Problem details:
Copy every record exactly. Nothing may be skipped.

--------------------------------

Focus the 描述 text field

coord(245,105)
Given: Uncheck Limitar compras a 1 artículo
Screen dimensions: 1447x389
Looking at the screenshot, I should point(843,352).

--------------------------------

Answer for the task:
Focus the 描述 text field

coord(245,105)
Given: Uncheck Limitar compras a 1 artículo
Screen dimensions: 1447x389
Looking at the screenshot, I should point(843,352).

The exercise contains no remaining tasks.